ORPHEUS DESCENDING by Tennessee Williams, directed by Miles Potter, with Seana McKenna and Jonathan Goad. Presented by Mirvish Productions at the Royal Alexandra Theatre (260 King West). Previews through Saturday (January 6), opens Sunday (January 7) and runs to February 11. $26-$85. See Opening, page 56. 416-872-1212. Rating: NNNNN
Sometimes sensuality has a surprising innocence and purity.
Take Val Xavier, the drifter who sparks the action in Tennessee Williams's Orpheus Descending. With his smooth talk and snakeskin jacket, he charms the women of a small Southern town while riling their men. Yet in many ways he's an ingenuous figure, unaware of his power.
Two years ago, actor Jonathan Goad's Val lit up the Stratford production of the play. A remount of that version, directed by Miles Potter, opens here this week.

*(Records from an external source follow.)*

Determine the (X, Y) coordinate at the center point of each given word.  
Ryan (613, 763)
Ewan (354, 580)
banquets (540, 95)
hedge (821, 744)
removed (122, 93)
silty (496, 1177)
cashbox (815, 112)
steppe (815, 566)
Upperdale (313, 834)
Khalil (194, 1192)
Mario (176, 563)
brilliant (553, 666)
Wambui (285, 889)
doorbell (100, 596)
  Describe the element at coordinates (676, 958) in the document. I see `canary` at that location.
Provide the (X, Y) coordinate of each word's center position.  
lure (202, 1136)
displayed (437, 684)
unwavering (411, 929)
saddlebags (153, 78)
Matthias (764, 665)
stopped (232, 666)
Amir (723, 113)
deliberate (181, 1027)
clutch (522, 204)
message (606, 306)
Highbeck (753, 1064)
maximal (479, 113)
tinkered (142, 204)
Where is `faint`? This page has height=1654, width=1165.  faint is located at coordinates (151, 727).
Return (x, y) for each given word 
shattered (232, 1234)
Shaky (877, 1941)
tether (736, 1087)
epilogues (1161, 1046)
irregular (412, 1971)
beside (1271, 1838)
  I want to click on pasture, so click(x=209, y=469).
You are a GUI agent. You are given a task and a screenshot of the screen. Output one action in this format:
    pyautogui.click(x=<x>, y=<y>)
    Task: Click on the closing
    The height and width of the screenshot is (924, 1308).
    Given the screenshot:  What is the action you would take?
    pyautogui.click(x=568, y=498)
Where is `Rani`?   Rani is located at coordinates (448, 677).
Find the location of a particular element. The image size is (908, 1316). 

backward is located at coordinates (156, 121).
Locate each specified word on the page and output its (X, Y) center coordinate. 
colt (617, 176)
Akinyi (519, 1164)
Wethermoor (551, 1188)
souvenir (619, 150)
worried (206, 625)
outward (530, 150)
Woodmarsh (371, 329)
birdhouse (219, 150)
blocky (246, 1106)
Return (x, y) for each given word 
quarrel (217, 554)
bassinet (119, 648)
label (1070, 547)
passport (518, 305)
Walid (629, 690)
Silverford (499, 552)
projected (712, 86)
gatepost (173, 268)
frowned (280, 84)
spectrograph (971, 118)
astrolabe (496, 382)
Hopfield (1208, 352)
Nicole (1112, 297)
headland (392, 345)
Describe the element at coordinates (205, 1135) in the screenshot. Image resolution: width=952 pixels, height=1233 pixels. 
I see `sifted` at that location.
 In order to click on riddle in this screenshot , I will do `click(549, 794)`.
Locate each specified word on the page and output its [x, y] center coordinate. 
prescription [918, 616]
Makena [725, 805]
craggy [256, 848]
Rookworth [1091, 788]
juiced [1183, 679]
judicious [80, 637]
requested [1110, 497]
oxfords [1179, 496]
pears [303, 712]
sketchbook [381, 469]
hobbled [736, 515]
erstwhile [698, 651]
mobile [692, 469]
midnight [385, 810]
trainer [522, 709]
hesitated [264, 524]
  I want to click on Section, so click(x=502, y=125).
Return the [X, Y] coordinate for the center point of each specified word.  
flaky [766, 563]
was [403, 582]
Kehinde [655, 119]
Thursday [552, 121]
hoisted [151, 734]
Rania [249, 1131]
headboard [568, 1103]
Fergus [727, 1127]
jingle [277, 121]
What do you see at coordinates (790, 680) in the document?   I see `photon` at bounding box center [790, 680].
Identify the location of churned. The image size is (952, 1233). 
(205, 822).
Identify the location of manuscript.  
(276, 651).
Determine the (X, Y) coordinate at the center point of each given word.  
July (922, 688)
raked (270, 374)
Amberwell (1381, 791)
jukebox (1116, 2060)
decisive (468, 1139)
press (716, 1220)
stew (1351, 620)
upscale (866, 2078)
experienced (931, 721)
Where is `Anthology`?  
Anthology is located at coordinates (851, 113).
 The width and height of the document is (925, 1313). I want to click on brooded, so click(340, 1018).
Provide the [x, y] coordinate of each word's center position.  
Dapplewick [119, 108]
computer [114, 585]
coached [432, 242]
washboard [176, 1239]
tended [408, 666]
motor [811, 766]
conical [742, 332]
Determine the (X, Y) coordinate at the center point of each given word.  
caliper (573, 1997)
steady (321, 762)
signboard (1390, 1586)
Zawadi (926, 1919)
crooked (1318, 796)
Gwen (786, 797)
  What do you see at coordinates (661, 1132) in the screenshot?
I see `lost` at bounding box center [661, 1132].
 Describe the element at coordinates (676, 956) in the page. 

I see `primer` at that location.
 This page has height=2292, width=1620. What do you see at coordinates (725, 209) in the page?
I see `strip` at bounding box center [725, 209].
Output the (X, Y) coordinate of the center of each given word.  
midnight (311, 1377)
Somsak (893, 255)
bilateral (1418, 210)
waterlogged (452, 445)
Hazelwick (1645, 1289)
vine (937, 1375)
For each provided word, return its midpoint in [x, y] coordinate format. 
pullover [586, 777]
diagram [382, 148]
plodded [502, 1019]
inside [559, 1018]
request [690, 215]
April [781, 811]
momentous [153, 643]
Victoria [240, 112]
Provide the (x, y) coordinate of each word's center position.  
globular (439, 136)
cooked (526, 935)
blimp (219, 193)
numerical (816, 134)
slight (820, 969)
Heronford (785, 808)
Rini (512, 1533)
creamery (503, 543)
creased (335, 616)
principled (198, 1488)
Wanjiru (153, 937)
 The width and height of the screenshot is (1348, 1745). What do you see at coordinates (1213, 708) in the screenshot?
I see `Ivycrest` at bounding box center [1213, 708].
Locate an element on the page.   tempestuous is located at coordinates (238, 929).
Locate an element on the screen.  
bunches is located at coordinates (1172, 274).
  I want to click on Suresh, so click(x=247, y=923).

"The more I discover about Val, the more he seems someone who's seen all sides of life," muses the thoughtful Goad. "He raised himself from the age of 13, living and trapping in the Bayou, so close to nature that he was a wild animal. Then he found drink and sex in New Orleans.
"But it's music that sets him free and makes sense of the world for him. Music helps him realize that he can reach for higher ground and try to find as he sings the heavenly grass that will give him peace. Val's a remarkably complex creature, at once untainted and knowing."
Val draws many into his bewitched circle, but none more strongly than Lady Torrance (Seana McKenna), an Italian woman unhappily married to a sick old storekeeper. Outsiders in this Southern community, Val and Lady form a bond that leads to tragedy.
"They're each at a crossroads," says Goad, who's done fine work in Toronto and is one of Stratford's brightest young actors. "The first thing Lady says when she's alone is that she wishes she were dead; his response is "No, you don't.'
"That defines their relationship. He's not there for a 12-step support program, but he pushes her to discover another way to live her life. He's the first person to make her smile in a long time. Their friendship is absolutely vital yet has cataclysmic consequences."
Williams's script, a blend of classical and Christian elements, might veer toward melodrama in the wrong hands, but if played right, says Goad, it has a poetic grandeur.
"He's created a world that's hyper-real yet with heightened language, one that you have to throw yourself into with utter abandon. But you must play the feeling rather than the poetry, and then hopefully the poetry and feeling will match, as is the case with Shakespeare."